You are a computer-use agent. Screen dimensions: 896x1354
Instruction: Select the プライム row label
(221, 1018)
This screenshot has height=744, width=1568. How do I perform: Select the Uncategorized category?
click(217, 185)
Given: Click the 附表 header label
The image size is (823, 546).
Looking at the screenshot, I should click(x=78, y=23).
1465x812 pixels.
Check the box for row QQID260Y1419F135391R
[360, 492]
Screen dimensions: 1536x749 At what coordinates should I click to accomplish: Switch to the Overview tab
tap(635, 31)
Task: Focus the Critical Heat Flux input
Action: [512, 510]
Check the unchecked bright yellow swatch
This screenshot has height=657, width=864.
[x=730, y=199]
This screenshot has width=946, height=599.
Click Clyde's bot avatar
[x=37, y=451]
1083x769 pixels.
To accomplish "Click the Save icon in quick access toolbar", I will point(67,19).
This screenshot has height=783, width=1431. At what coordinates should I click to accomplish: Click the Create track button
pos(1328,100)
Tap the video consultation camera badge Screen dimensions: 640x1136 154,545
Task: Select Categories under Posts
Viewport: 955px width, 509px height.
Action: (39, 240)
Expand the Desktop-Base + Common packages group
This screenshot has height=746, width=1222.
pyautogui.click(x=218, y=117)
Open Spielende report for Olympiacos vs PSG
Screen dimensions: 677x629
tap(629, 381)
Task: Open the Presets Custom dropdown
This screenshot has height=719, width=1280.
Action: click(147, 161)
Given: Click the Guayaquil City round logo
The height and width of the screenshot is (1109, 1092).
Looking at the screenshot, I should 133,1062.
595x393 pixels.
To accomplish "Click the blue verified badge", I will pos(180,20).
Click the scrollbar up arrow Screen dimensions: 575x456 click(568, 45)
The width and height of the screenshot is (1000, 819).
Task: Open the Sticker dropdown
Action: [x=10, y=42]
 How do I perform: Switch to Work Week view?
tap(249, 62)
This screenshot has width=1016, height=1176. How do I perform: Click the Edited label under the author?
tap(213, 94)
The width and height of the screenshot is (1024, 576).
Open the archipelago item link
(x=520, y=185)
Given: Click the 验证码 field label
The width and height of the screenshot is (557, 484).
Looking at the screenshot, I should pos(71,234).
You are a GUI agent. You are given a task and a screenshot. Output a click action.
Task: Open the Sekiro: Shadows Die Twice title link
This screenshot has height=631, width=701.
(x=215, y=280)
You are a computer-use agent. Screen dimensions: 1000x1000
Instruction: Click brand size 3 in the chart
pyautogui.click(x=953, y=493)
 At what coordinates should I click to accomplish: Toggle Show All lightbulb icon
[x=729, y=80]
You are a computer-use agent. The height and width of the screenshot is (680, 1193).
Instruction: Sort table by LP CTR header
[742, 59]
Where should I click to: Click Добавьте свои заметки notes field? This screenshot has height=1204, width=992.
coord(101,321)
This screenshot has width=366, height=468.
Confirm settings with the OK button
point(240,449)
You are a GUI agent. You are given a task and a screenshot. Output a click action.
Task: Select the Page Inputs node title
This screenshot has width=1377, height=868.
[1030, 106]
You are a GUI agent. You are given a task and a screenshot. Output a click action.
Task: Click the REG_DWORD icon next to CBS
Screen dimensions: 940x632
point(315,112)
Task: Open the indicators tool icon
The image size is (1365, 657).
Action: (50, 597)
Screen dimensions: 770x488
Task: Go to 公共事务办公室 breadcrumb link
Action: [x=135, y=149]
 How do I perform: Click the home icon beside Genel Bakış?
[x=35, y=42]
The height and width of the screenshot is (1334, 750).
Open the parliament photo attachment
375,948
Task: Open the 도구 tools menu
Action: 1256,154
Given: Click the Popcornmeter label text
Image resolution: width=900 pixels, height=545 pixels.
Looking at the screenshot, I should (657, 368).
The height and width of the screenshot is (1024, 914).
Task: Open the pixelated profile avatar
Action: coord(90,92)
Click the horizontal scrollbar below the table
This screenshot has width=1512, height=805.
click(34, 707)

## TASK INSTRUCTIONS
Each line above that contains the word "will" should be returned.

## SOLUTION FOR THIS EXERCISE
To accomplish "Click the Save icon in quick access toolbar", I will point(67,19).
To accomplish "Click the blue verified badge", I will pos(180,20).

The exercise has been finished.